WHARTON GENERAL HOSPITAL
PHYSICAL EXAMINATION RECORD
PHYSICAL EXAMINATION: Temperature 111.0, pulse 108, respiratory rate 32, blood pressure
120/60, weight 60 pounds.
GENERAL-this well-developed and nourished Caucasian female boy, alert and in moderate respiratory distress. NVGK (not very good kid.)
HEENT: Normocephalic. PERRLA. EOM intact. Sclerae nonicteric. Canals with yellow, thick cerumen. Tympanic membranes therefore not able to be visualized at the time of exam. Mucosa moist, septum midline. Gag reflex intact. Tonsils without hyperemia.
ADENOPATHY: No palpable cervical adenopathy.

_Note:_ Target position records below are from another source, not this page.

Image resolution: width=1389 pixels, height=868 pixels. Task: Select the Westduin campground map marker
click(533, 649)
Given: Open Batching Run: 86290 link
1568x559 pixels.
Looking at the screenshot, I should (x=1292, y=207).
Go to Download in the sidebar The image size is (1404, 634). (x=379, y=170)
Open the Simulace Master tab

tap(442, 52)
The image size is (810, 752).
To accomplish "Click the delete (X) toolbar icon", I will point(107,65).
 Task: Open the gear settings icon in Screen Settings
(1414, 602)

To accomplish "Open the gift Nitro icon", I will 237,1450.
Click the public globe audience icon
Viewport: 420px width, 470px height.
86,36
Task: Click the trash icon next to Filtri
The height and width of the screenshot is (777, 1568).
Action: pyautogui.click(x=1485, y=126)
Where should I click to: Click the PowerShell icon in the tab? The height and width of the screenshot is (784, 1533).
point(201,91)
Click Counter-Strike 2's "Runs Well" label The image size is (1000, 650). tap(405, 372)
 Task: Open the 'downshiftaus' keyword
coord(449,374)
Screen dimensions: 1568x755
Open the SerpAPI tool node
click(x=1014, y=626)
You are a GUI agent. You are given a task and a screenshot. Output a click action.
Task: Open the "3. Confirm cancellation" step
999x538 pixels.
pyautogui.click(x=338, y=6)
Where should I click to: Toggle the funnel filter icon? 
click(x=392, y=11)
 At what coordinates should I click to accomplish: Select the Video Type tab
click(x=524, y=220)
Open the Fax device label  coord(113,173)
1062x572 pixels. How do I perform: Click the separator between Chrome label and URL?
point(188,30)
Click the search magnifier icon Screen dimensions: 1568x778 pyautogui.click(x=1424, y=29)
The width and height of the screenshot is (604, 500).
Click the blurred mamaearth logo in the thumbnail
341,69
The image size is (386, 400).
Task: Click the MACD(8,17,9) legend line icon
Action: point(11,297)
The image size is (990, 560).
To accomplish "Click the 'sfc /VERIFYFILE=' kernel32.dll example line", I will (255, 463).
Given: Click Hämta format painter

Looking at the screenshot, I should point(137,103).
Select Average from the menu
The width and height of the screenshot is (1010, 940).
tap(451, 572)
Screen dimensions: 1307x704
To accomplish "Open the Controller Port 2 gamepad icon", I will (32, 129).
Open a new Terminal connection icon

CHEST: Symmetric. Intercostal retractions, moderate.
LUNGS: With increased breath sounds all fields. Scattered inspiratory and expiratory rhonchi left and right lung bases. Right side greater than left. No appreciable wheezes or rales at this time.
HEART: S1 and S2 at a rate of 108 per minute. No murmurs or gallop rhythm appreciated.
ABDOMEN: Flat. Bowel sounds present. No discernible organomegaly or tenderness.
GENITALIA: Normal genitalia for sex and age. No abnormalities.
EXTREMITIES: No swelling or edema.
NEUROLOGICAL: Alert and oriented. Motor: normal power and tone. Deep tendon reflexes: 2+
upper extremities, 2+ lower extremities. Cranial nerves II through XII intact.
ASSESSMENT: Acute asthmatic attack. Possible pneumonia (questionable infiltrate lower lobe).
PLAN: Hydration with intravenous fluids. D5 in one-third Normal saline. Aminophylline 5 mg/kg. q6h, Ampicillin 200 mg/kg/24h (divided q6h).
CBC on admission - white blood cell count 19.4, RBC's 4.69, hemoglobin 13.3, hematocrit 38.3, MCV 82, segs 71, bands 1, lymphs 26, monos 2.